Informative docstrings detailing the functionality and the supported command-line arguments have been provided at the beginning of each script. Additionally, the Scripts section in the README.md offers further guidance on using these arguments.

Runtime environment

I'm using miniforge to manage the python environment including packages.

conda create --name commercetest-nlnet python=3.10 pandas
conda activate commercetest-nlnet
pip install -r requirements.txt

For GitHub API queries this project uses a Personal Access Token (PAT).

Generated a PAT for authentication with the Github API (Expiration 90 days Scopes → public_repo)

Chose the endpoints:

Repositories Endpoint: To get information about repositories.
Contents Endpoint: To access the file structure of a repository.
Search Code Endpoint: To search within repositories for specific words or phrases.

https://github.com/settings/tokens?type=beta

Checking the quality of our code

We'd like to learn by doing, this includes experimenting with various code quality tools and techniques. Currently we're experimenting with ruff, pre-commit checks, and using pytest to generate test reports which are then post-processed to provide a coverage badge.

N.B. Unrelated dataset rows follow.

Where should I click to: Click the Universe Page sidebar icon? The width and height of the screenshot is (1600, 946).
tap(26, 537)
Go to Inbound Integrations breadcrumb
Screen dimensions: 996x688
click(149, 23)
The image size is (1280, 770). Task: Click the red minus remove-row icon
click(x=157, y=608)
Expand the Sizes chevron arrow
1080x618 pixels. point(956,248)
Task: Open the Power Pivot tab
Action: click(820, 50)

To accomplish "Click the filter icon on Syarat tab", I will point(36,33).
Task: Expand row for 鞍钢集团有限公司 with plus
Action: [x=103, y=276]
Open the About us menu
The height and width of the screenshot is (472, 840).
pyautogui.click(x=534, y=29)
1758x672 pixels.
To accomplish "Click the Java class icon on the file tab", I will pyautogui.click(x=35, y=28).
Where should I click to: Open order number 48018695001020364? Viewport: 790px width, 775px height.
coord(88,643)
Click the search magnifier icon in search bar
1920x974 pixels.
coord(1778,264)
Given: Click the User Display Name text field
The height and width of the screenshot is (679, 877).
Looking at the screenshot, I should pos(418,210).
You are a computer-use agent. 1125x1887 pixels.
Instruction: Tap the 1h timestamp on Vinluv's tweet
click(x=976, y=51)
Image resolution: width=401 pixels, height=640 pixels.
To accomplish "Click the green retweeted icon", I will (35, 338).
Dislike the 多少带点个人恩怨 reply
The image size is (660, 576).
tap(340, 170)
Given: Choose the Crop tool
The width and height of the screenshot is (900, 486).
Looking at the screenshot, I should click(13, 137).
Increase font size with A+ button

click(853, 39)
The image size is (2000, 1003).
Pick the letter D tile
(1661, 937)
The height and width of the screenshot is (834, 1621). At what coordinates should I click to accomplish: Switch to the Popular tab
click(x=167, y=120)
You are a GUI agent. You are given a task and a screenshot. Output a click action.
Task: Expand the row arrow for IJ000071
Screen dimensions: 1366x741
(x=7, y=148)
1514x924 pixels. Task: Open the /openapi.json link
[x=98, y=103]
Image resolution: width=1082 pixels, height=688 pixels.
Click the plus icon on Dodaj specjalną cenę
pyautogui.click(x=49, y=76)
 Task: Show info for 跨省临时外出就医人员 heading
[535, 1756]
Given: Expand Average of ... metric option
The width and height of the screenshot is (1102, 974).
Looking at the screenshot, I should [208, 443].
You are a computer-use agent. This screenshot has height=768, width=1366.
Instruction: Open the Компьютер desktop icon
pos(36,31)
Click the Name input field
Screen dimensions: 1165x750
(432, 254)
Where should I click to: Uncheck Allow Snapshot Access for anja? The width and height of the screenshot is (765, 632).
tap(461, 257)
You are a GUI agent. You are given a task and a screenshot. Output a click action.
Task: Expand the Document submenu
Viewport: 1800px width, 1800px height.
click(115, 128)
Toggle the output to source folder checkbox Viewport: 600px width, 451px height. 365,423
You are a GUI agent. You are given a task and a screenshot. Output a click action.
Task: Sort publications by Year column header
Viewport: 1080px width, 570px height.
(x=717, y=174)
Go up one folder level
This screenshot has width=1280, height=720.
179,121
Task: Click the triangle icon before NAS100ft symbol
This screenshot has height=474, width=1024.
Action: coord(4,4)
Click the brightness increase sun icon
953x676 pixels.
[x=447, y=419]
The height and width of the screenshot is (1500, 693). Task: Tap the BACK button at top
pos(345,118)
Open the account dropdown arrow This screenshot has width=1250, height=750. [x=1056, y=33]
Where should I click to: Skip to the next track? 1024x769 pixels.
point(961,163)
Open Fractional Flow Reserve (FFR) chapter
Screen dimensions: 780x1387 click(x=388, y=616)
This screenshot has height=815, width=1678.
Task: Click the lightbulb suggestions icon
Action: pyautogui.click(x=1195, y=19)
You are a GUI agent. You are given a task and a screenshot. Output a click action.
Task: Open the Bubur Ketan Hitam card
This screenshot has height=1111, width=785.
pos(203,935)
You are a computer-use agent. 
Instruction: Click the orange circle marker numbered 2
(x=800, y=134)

pytest --junit-xml=reports/junit/junit.xml --html=reports/junit/report.html
genbadge tests --output-file reports/junit/tests-badge.svg

pytest --cov-report xml:reports/coverage/coverage.xml --cov .
genbadge coverage --output-file reports/coverage/coverage-badge.svg

The pre-commit hooks are run automatically by git. They can also be run interactively https://pre-commit.com/#4-optional-run-against-all-the-files which can help to reduce the number of aborted commits for whitespace and other minor issues. Here's an example of how to run it: pre-commit run --all-files

Scripts

initial_data_preparation.py:

Overview

This script processes a TSV file to generate a DataFrame from which it extracts domains and organises entries into separate DataFrames based on these domains. Each domain is stored as a record. Each domain-specific DataFrame is saved as a CSV file if it contains more than 10 records. For domains with fewer than 10 records, the DataFrame is saved as 'other_domains.csv` .This approach ensures that data is systematically organised and readily accessible for further analysis.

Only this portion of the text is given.